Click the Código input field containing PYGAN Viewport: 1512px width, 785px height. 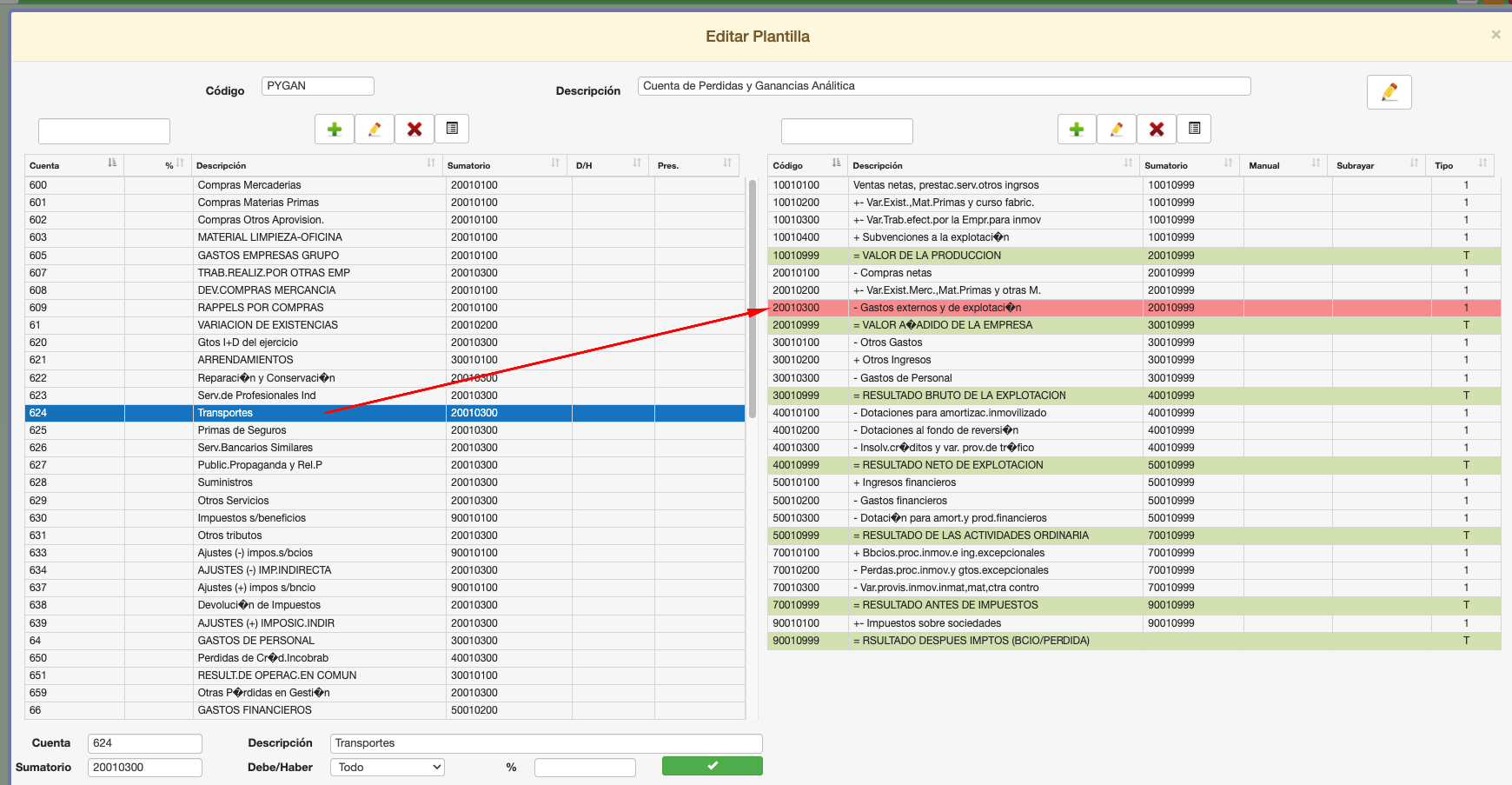coord(317,86)
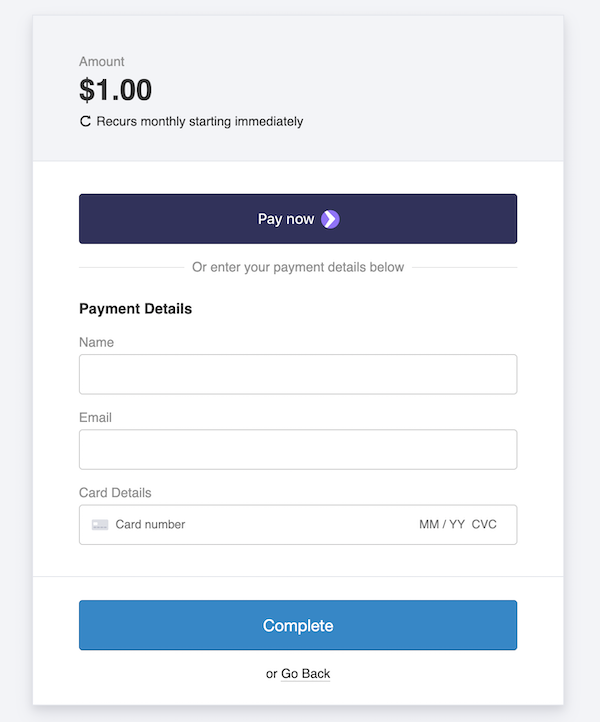Focus the Email input field
The height and width of the screenshot is (722, 600).
tap(298, 449)
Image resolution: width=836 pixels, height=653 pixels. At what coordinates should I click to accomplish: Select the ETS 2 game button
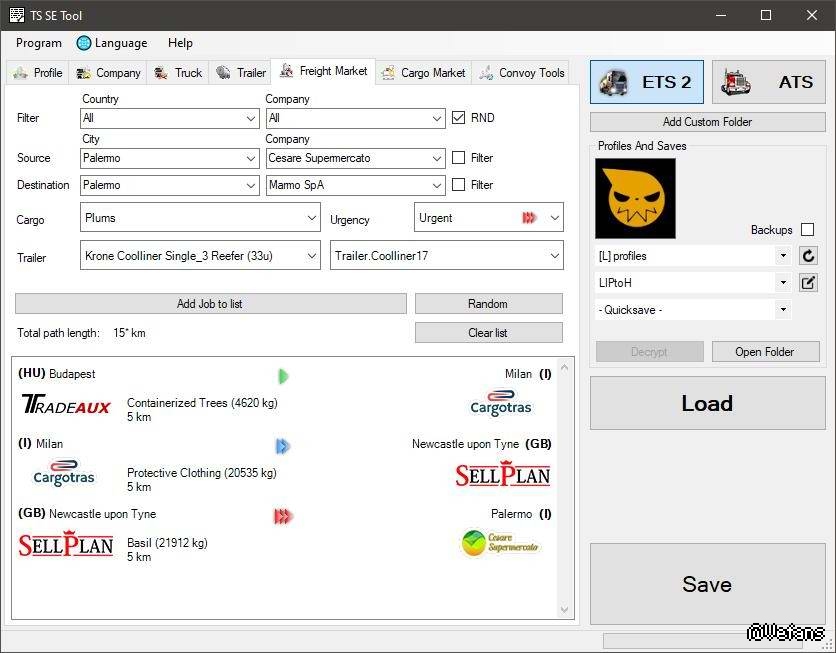pyautogui.click(x=647, y=82)
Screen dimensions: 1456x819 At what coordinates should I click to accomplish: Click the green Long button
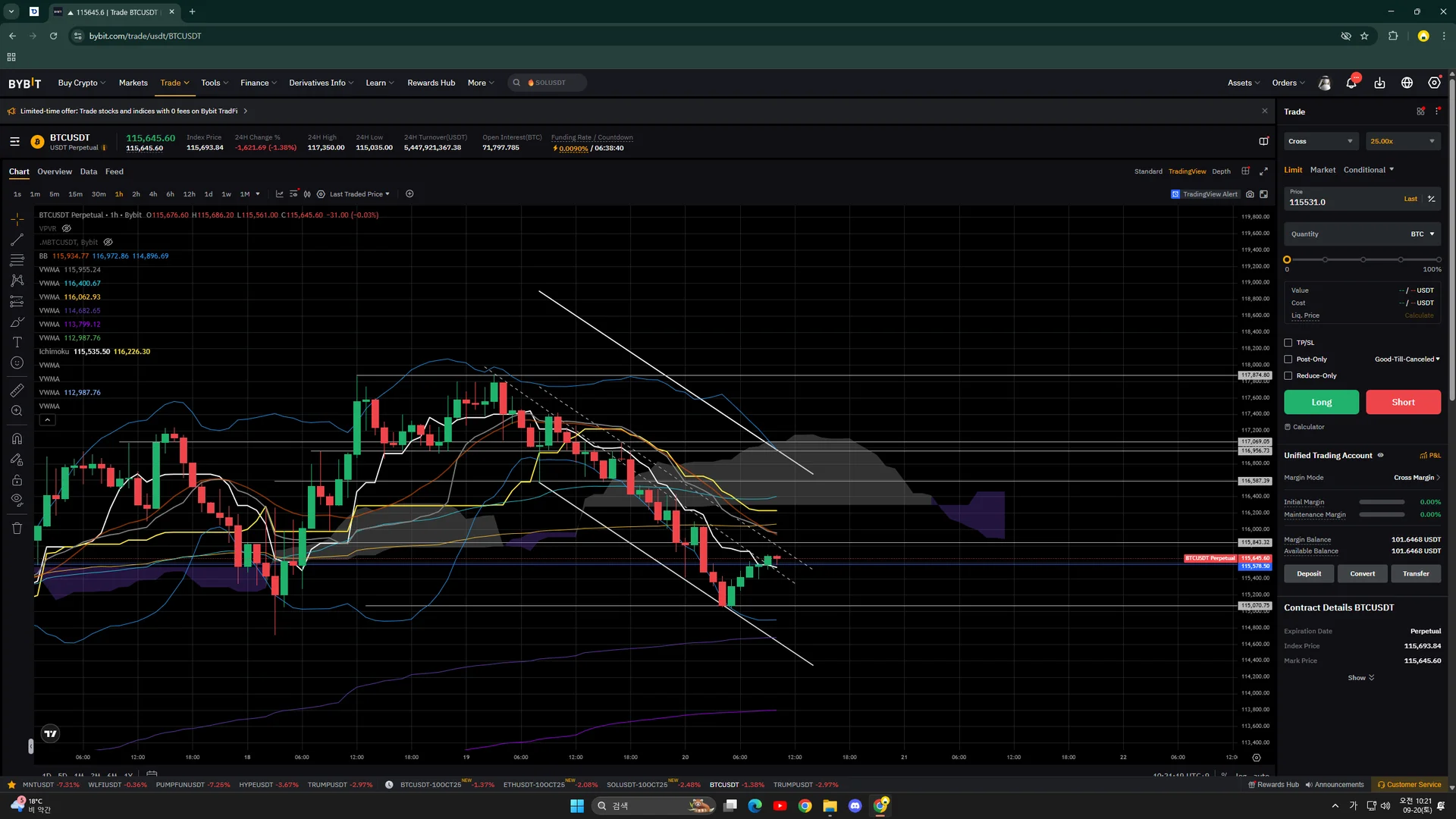[1321, 403]
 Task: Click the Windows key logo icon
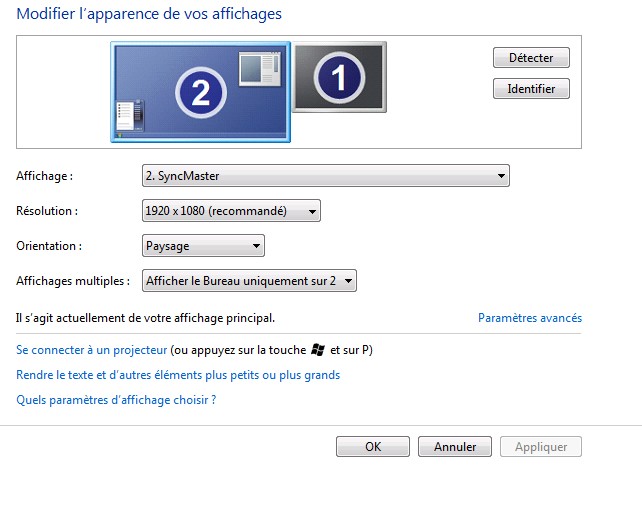(x=318, y=350)
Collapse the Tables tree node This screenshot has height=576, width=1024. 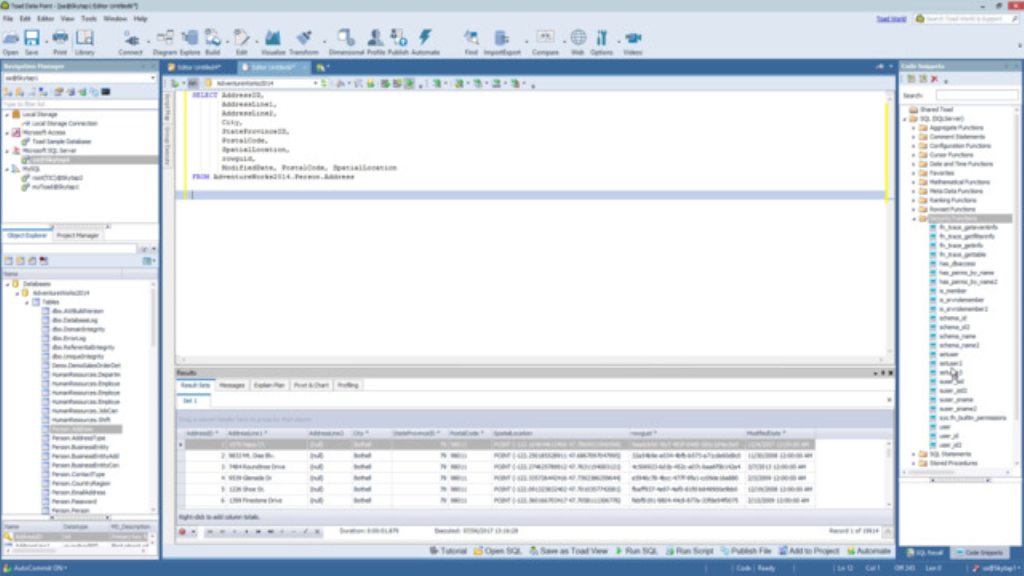point(27,301)
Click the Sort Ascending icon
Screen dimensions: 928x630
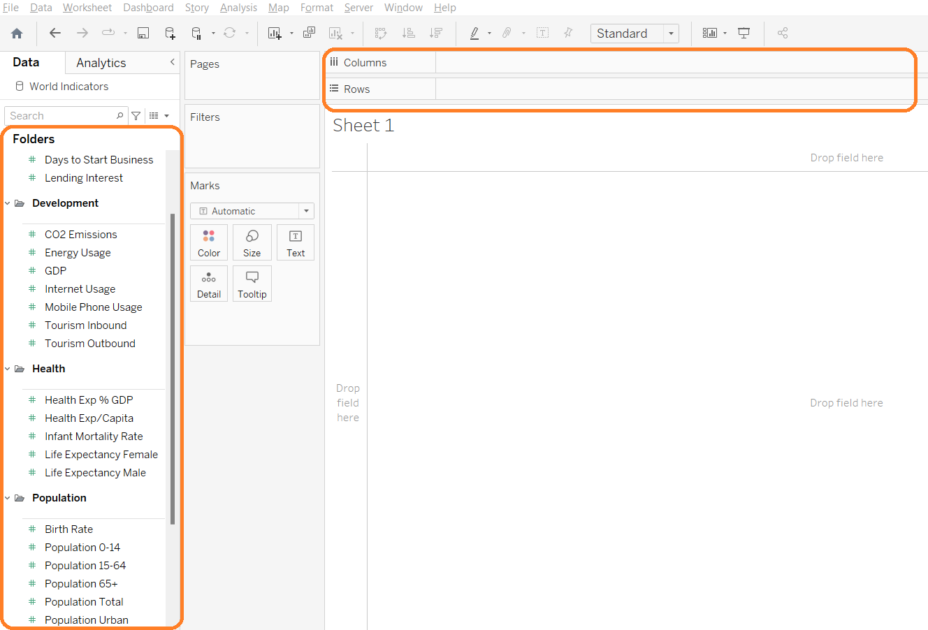pyautogui.click(x=408, y=33)
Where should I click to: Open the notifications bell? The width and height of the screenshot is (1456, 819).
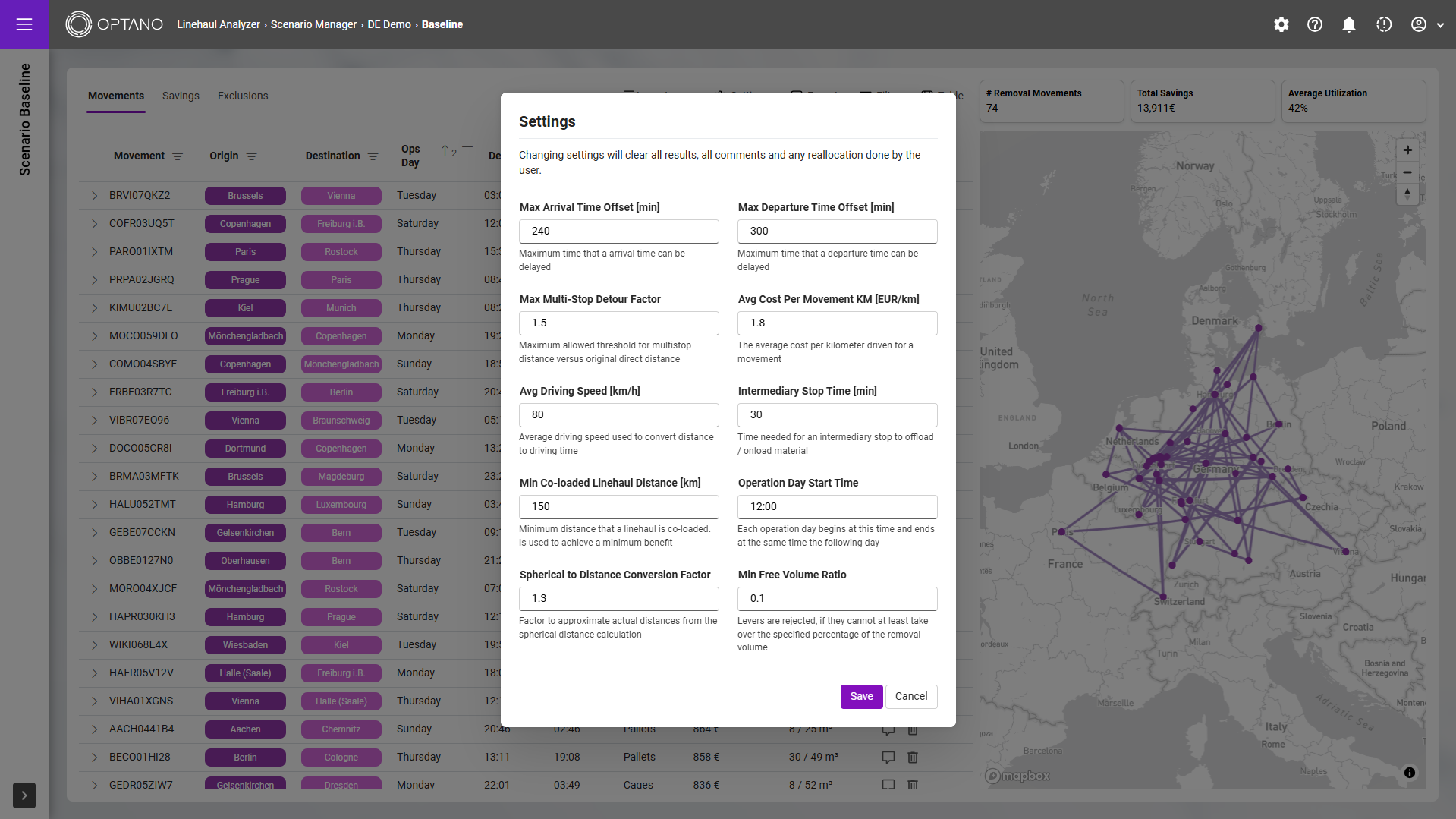tap(1348, 24)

== == ==

* **What the task asks**
When you reach the line that contains "Screen dimensions: 928x630" in the records above, copy it and every line after it exactly through the last one, leaving out the pictures.

* **Solution below**
Screen dimensions: 928x630
pyautogui.click(x=408, y=33)
Where should I click to: Open the notifications bell? The width and height of the screenshot is (1456, 819).
tap(1348, 24)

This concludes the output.